*** Opening of Supplied data ***

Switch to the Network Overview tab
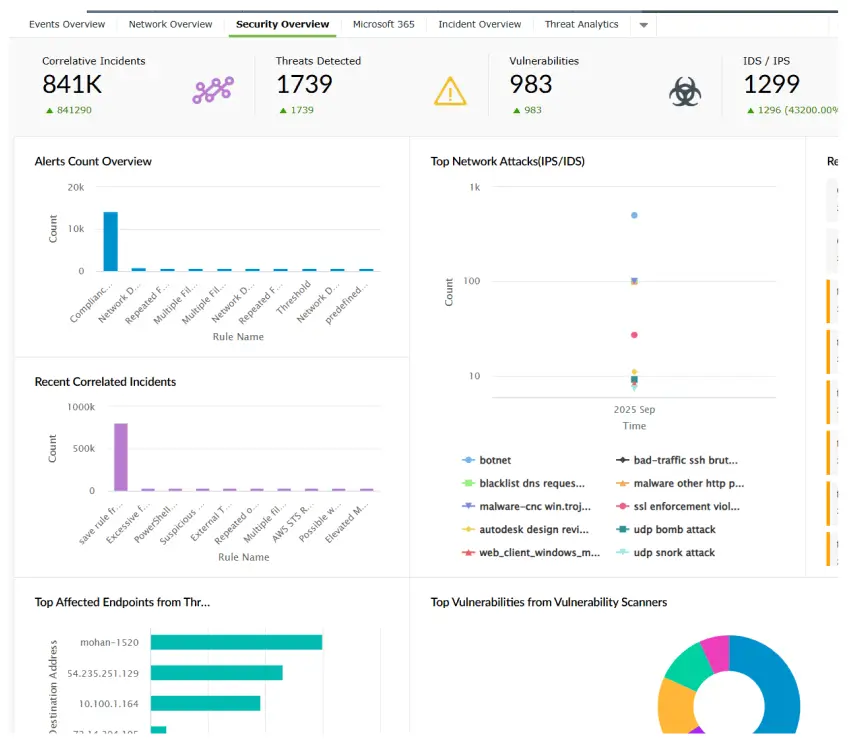This screenshot has height=743, width=848. pos(169,24)
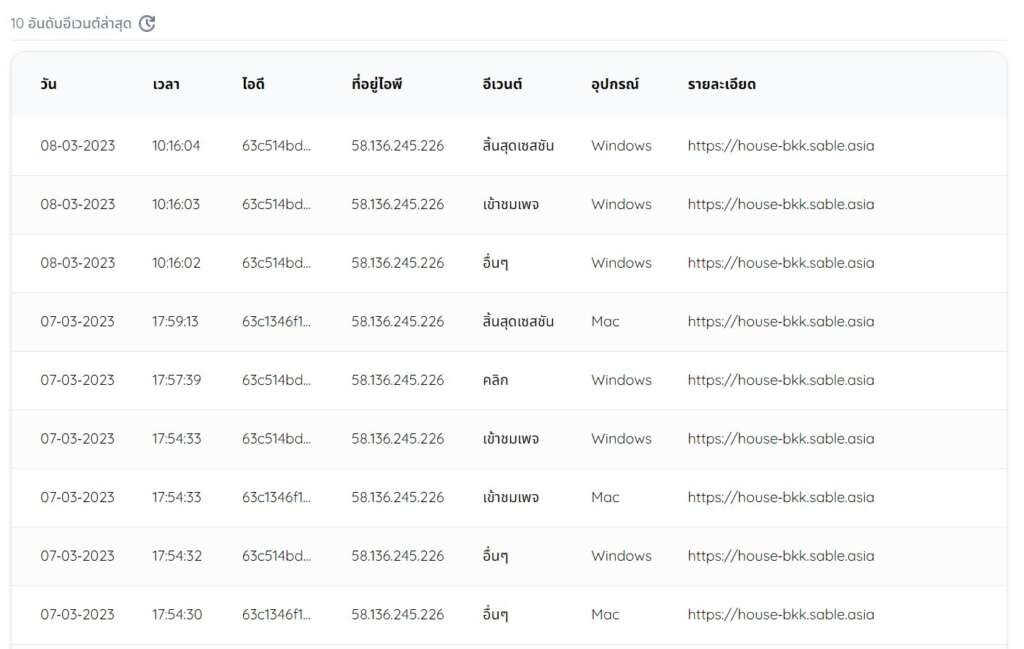The image size is (1024, 649).
Task: Open house-bkk.sable.asia link in bottom visible row
Action: pyautogui.click(x=781, y=614)
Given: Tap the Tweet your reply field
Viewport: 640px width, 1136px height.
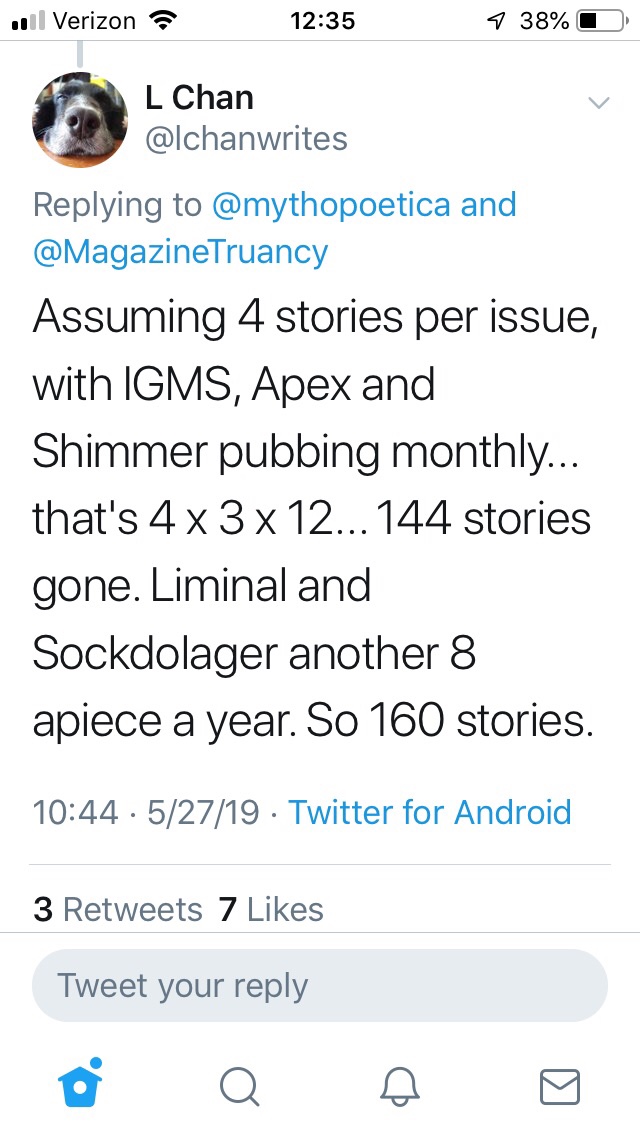Looking at the screenshot, I should [320, 985].
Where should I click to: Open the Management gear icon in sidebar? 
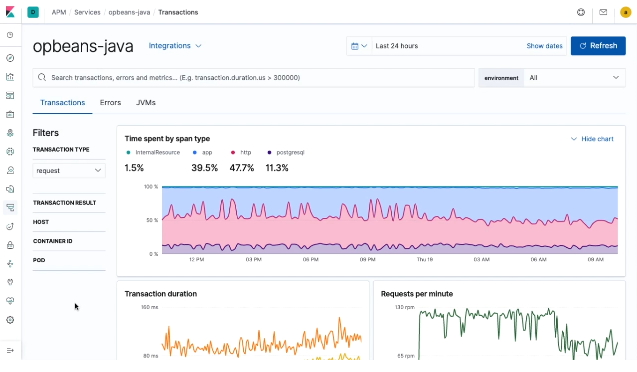point(10,320)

*** Close of Supplied data ***

- [Task to carry out] Exactly the lines from the line that contains "Viewport: 640px width, 1136px height." through the last line above, and no other lines, must be output, with pictures excluded.

- [Result for this task]
Viewport: 640px width, 1136px height.
Looking at the screenshot, I should [320, 985].
Where should I click to: Open the Management gear icon in sidebar? 
point(10,320)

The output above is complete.